I am solving real analysis notes of my friend where i am having doubt in the below problem.
Show that if $x>0$, $\log(1+x)>\frac x{1+x}$ and hence prove that $x^{-1}\log(1+x)$ decreases monotonically as $x$ increases from $0$ to $\infty$.
Solution: Let $f(x)=\log(1+x)-\frac x{1+x}$, then $$f'(x)=\frac1{1+x}-\frac{(1+x)\cdot1-x}{(1+x)^2}=\frac x{(1+x)^2}>0\ (\because x>0)$$ $$\therefore x>0\implies f'(x)>0$$ i.e $f$ is an increasing when $x>0$ and $f(x)>f(0)$.
In the text, the author has directly stated that $f(x) > f(0)$ even though $f'(x) > 0 $ only when $x>0$. My understanding of the problem is as follows.
Technically speaking , given that $f'(x) > 0$ when $x > 0$ , $\implies$ $f'(x) > f(0^+)$ . Since the function is continuous at $x = 0$ , hence, $\;f(0^+) = f(0) $ which leads to $f(x) > f(0)$.
My questions to the community are as follows :-
- Does my reasoning holds good ?
- If someone can explain / reason what is happening to the function $f(x)$ at $x=0$.
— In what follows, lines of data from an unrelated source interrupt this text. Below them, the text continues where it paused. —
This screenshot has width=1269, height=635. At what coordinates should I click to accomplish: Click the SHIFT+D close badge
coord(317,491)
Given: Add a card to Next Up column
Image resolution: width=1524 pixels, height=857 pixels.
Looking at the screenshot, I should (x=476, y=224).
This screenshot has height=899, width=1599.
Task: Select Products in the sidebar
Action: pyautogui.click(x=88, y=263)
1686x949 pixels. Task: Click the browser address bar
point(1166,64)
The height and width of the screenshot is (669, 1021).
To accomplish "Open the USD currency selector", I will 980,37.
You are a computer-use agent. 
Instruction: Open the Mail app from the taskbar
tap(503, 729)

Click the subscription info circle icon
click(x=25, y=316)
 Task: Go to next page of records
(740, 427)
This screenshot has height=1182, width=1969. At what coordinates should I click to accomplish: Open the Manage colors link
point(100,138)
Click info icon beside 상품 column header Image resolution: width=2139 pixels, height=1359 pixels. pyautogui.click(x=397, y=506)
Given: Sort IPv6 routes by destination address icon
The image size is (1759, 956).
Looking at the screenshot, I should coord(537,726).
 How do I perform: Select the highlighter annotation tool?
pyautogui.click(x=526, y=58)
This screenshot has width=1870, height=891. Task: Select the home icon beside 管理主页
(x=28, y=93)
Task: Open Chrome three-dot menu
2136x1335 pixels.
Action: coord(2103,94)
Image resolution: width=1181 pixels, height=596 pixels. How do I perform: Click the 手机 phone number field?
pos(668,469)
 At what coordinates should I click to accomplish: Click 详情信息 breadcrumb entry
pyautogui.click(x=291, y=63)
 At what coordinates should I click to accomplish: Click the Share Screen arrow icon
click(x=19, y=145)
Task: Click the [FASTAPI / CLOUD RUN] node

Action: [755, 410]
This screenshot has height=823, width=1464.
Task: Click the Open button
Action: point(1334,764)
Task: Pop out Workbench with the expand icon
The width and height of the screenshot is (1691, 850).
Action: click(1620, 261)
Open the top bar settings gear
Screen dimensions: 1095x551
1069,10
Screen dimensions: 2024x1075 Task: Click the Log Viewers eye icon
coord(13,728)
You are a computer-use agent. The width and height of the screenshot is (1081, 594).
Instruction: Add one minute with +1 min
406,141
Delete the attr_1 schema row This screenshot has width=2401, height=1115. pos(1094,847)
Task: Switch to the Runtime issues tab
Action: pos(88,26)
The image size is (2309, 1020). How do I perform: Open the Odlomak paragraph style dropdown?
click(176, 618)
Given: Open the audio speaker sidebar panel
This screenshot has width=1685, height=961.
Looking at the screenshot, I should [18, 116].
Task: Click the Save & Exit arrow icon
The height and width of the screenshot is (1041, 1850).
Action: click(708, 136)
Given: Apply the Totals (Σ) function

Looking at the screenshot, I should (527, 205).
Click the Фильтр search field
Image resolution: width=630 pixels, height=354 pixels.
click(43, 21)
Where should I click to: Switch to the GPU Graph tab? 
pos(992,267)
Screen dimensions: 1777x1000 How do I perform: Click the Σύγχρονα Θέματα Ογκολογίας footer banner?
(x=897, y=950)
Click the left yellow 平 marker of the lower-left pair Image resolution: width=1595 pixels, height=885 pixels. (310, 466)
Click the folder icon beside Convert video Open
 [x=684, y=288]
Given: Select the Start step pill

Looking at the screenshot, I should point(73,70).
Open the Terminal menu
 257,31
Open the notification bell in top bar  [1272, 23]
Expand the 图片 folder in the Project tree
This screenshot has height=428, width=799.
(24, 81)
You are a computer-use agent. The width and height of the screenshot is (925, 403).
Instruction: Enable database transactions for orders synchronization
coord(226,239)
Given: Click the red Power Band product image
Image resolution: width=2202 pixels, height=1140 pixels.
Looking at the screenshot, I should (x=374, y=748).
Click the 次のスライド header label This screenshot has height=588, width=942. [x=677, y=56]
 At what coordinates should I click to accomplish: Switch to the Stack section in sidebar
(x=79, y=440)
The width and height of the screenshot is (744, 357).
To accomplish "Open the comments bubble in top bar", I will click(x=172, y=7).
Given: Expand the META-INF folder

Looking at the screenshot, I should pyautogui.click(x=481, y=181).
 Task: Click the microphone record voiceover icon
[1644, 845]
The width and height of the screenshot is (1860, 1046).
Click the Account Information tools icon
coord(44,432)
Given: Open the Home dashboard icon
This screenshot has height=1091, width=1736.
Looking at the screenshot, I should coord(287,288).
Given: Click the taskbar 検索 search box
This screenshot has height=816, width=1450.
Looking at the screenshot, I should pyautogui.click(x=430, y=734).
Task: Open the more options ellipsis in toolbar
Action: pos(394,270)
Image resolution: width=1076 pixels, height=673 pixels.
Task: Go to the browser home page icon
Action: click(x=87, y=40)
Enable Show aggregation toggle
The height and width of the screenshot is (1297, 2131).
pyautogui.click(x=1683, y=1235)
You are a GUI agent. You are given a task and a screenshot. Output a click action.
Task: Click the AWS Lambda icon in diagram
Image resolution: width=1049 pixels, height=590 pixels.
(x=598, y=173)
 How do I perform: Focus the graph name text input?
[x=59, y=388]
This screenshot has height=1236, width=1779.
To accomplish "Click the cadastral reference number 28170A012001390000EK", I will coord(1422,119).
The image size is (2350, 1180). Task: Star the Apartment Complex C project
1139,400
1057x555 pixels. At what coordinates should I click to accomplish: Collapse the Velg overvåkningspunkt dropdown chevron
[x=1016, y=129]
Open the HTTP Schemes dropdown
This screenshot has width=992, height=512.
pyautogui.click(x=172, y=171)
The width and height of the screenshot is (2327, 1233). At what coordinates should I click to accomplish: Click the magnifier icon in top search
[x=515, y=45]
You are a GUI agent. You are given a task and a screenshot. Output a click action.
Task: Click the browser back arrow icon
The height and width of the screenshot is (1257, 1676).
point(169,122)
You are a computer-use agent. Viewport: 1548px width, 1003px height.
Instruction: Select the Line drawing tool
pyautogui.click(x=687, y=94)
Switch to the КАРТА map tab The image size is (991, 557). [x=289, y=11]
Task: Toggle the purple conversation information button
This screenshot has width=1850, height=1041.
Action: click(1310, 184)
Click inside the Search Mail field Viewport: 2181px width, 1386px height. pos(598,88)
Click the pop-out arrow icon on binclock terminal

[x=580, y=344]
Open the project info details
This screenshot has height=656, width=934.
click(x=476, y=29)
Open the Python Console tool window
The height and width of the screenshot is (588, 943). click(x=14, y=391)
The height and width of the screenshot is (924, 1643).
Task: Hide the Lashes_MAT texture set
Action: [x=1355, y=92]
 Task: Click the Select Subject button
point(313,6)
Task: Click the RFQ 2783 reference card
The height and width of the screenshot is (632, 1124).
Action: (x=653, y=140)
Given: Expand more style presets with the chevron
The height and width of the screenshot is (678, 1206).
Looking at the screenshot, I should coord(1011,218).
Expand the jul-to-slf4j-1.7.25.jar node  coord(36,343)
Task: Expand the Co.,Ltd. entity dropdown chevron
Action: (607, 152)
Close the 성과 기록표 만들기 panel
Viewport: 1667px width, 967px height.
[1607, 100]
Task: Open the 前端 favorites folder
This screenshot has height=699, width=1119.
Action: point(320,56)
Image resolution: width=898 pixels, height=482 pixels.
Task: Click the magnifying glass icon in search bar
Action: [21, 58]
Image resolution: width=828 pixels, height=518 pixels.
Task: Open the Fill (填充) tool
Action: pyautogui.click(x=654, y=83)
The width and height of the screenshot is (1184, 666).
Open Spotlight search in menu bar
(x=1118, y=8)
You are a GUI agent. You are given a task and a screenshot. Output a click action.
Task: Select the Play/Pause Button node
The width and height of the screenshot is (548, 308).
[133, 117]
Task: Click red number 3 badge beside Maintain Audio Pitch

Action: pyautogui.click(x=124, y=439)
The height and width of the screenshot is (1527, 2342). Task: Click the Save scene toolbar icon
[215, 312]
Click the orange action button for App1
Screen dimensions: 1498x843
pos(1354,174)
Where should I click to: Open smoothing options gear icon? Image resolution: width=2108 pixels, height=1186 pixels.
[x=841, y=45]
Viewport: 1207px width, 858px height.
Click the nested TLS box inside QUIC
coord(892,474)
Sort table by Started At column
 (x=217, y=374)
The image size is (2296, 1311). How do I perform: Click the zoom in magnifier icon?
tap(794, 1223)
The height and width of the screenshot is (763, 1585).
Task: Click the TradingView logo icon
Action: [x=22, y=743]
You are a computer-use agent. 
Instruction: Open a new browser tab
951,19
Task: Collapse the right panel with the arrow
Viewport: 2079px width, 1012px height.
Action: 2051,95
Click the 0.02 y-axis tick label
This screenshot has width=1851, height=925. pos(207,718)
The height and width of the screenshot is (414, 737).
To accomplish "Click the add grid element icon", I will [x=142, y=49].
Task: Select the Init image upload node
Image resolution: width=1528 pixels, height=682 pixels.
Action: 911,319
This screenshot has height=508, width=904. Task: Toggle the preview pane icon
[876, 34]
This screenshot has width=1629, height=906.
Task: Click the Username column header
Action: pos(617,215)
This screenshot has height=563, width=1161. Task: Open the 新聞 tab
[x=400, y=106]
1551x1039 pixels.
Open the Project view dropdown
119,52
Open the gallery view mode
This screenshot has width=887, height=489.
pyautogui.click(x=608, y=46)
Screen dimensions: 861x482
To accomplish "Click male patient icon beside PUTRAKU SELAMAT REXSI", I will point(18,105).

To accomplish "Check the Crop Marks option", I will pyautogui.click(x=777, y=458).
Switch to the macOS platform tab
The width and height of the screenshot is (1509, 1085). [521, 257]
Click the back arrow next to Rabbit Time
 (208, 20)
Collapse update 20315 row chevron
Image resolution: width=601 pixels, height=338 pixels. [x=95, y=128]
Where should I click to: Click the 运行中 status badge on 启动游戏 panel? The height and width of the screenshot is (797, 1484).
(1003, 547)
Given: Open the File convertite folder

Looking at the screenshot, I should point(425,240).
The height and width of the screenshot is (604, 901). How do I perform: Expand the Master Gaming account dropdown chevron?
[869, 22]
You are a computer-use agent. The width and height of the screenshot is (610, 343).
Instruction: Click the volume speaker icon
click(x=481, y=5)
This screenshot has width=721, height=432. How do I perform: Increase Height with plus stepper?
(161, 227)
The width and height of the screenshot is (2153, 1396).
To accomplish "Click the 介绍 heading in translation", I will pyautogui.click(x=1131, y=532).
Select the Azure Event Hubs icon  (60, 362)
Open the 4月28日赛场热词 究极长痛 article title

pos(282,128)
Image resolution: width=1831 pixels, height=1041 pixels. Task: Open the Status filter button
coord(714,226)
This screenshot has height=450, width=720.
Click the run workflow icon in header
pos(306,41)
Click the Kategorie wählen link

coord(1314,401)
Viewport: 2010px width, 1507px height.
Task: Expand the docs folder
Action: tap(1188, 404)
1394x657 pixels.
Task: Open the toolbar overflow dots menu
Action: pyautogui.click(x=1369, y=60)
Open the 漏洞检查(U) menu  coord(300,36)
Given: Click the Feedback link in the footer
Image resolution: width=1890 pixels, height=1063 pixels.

Your reasoning is not correct. Argue as follows: Suppose $x<y$. The only case when we have difficulty in showing that $f(x) <f(y)$ is when $x=0$. In this case prove by contradiction. Suppose $f(0)(=f(x))\geq f(y)$. We have $f(\frac 1 n) < f(\frac y 2) $ for all $n$ such that $\frac 1 n <\frac y 2$. Letting $n \to \infty$ and using continuity at $0$ we get $f(0) \leq f(\frac y 2) <f(y)$. [Note that $<$ becomes $\leq $ in the limit. This is important]. We have now arrived at a contradiction.